Now,you need to start Mnesia on both nodes:
foo@localhost 3>application:start(mnesia).
bar@localhost 1>application:start(mnesia).
The database is running! Create a distributed table:
foo@localhost 4> mnesia:create_table(muppet, [
{attributes, record_info(fields, muppet)},
{disc_copies [foo@localhost, bar@localhost}]).
Note how the disc_copies
attribute specifies the nodes on which you want to keep a persistent
copy. Check that everything looks all right:
foo@localhost 5> mnesia:info().
Now, look around you and type in your current cast of Muppets:
foo@localhost 6>mnesia:dirty_write(#muppet
{name = "Francesco" callsign="HuluHuluHulu", salary = 0}).
See how many Muppets you have so far:
foo@localhost 7> mnesia:table_info(muppet, size).

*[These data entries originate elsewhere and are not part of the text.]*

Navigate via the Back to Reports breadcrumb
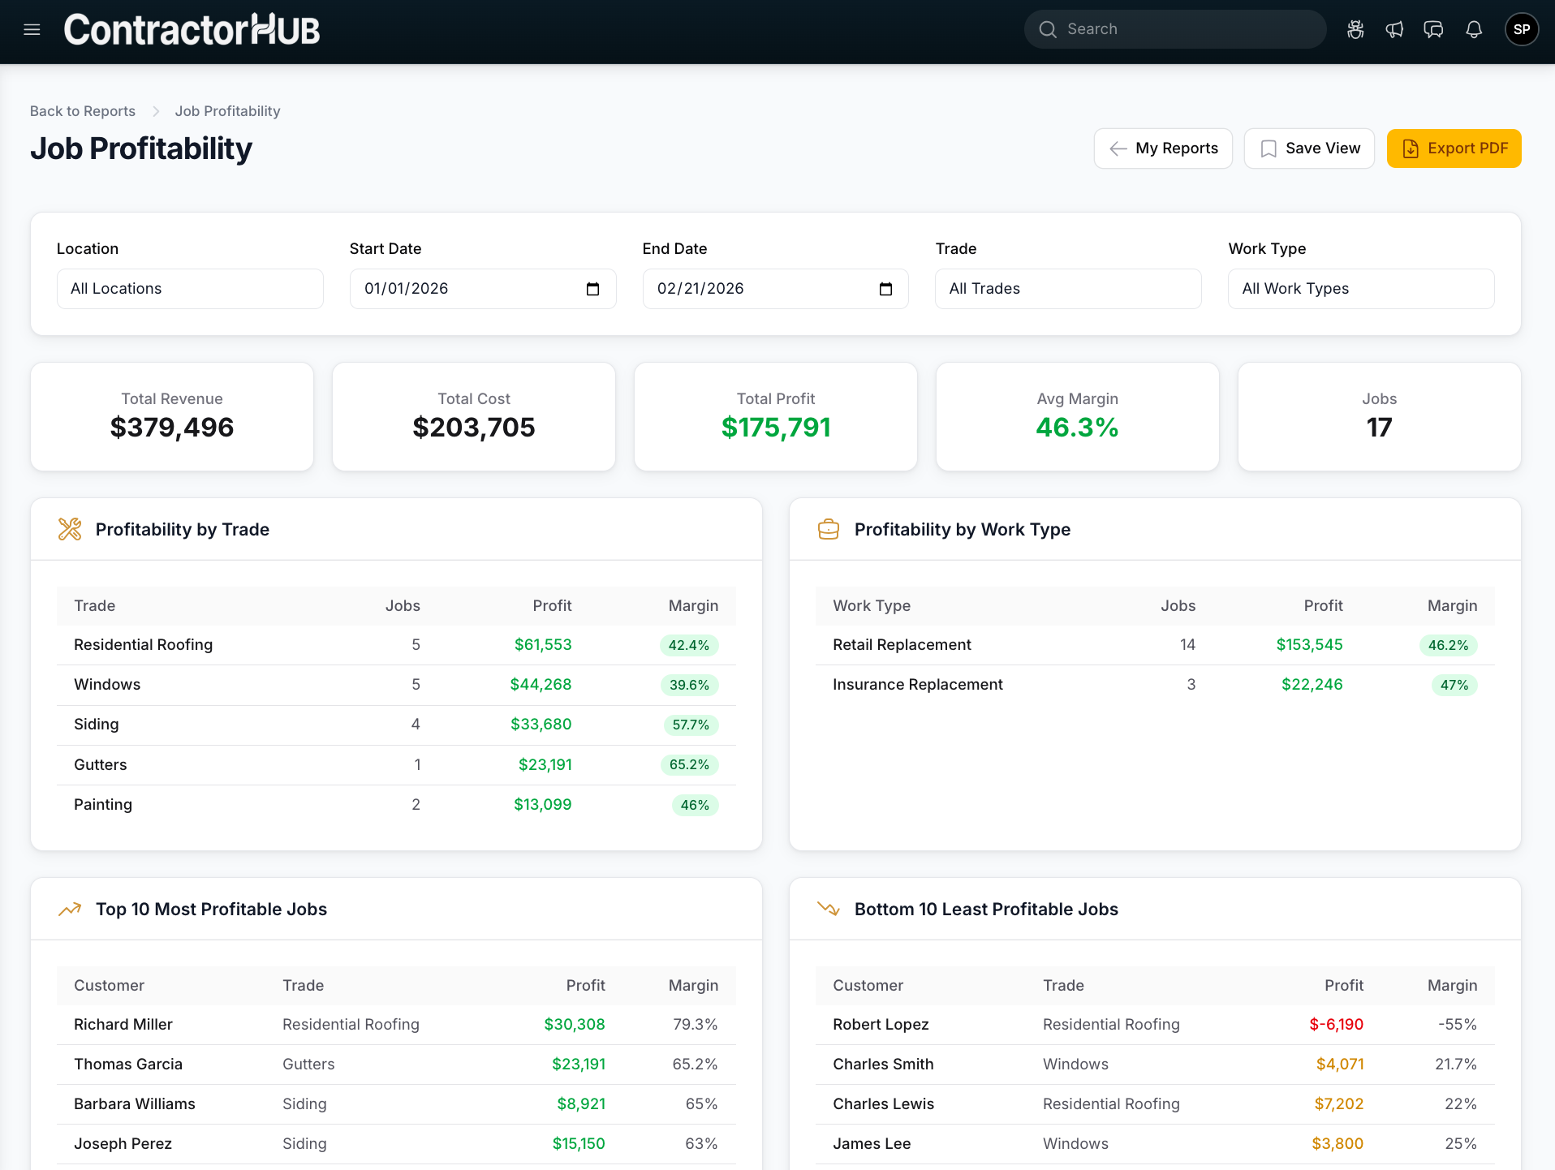The height and width of the screenshot is (1170, 1555). click(x=82, y=111)
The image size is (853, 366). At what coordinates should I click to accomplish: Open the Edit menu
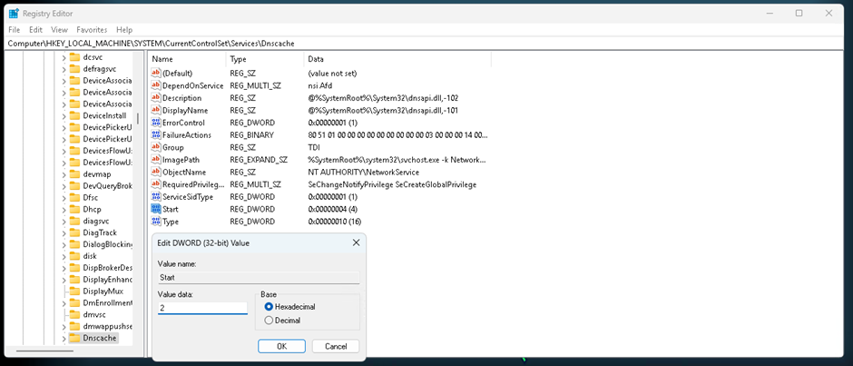click(35, 30)
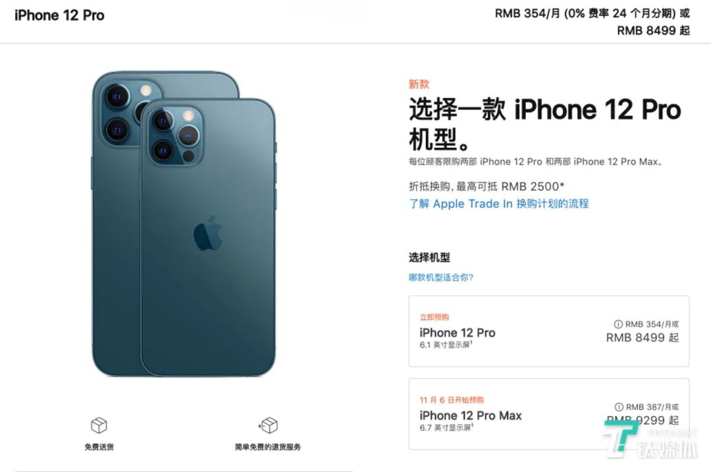Click the free delivery box icon
The image size is (711, 472).
(x=99, y=425)
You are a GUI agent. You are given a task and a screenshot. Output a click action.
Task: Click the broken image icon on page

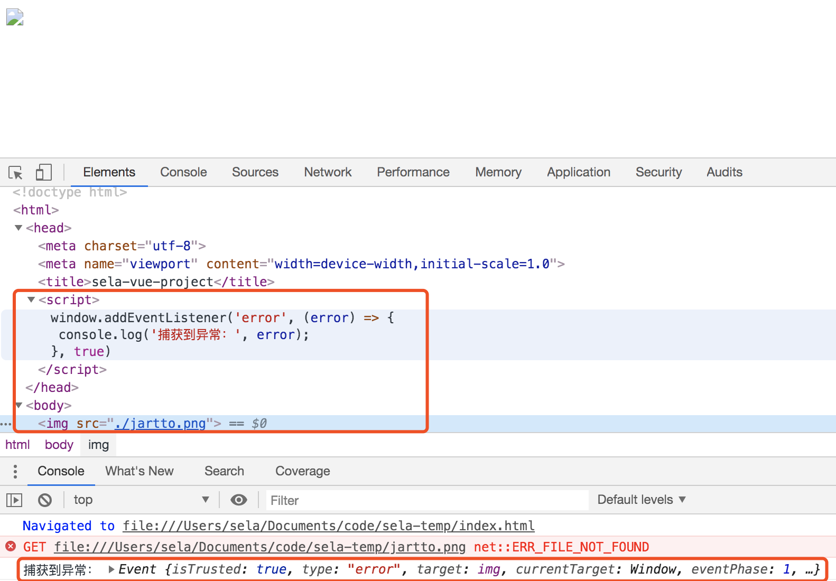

List their names with a function we have not covered in this chapter, but which you should have picked up when reading the Mnesia manual pages:
foo@localhost 8> mnesia:dirty_all_keys(muppet).
Excellent; now go to the other node and look up a Muppet:
bar@localhost 2> mnesia:dirty_read({muppet, "Francesco"}).
Write a function that reads a Muppet’s salary and increases it by 10%. Use a transaction to guarantee that there are no race conditions.
Implement the usr_db.erl
module
from Chapter 10 with dirty Mnesia
operations. The module should be completely backward compatible with the
ETS- and Dets-based solution. Test it from the shell, and when it works,
serialize the operations in a process, using the usr.erl
module. Your create_tables/1
and close_tables/0
calls should start and stop the
Mnesia application, and the restore_backup/0
call should implement a
wait_for_tables/2
call. All other
functions should return the same values returned in the original
example.
[31] Klacke is the same person we need to thank for giving us the ASN.1 compiler, the first-generation garbage collector, ETS, Dets, the Erlang Distribution, bit syntax, and YAWS. I am sure he will be thrilled to receive your bug reports.
[32] Those familiar with databases might be surprised that we called this “schema creation,” since it more closely resembles creation of the database itself, with the schema—the details regarding which tables the database contains—being created implicitly by subsequent table operations to create tables.